- **Goal of the exercise**
If a line in the listing below contains "dropdown", return that line.

Top of Dataset excerpts

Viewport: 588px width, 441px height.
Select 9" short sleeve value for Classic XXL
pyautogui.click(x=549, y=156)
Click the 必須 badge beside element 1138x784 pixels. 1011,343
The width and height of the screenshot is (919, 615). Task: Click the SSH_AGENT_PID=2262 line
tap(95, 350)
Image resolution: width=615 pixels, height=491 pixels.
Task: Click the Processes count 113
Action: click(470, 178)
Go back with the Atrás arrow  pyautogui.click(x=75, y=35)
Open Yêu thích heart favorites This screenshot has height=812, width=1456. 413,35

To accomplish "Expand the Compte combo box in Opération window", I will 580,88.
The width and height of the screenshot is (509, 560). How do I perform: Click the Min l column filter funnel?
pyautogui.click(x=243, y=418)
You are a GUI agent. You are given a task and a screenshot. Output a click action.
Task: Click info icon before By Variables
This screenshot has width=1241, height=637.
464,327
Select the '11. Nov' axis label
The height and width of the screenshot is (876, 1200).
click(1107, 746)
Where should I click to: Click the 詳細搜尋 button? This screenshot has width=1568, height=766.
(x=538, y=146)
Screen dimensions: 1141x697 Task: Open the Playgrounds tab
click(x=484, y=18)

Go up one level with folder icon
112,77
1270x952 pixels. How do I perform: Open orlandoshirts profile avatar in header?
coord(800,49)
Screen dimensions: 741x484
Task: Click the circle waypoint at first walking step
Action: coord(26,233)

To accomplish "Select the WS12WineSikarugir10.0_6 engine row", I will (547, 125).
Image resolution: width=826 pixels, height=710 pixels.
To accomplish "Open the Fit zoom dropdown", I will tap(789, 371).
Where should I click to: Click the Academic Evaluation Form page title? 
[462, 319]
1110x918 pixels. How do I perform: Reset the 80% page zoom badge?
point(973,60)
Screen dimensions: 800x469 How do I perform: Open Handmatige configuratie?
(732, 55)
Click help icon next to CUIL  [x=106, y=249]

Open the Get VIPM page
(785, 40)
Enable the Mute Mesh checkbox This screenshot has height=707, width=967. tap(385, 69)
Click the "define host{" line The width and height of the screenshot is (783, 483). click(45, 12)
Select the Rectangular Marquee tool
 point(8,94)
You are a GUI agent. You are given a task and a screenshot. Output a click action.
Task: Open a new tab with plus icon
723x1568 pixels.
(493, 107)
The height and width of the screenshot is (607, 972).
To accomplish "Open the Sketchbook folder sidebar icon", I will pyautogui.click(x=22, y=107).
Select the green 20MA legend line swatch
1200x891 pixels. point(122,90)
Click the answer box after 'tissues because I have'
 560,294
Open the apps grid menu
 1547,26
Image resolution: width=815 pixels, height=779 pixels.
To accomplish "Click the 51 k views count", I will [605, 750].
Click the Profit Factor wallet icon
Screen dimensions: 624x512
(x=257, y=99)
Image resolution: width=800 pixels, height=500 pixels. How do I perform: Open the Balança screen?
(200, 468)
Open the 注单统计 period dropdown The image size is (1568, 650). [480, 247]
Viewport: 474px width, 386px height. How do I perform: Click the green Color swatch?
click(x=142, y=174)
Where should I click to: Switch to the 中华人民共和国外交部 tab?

Bottom of Dataset excerpts

- **Your solution**
To accomplish "Open the Fit zoom dropdown", I will tap(789, 371).
Open the 注单统计 period dropdown The image size is (1568, 650). [480, 247]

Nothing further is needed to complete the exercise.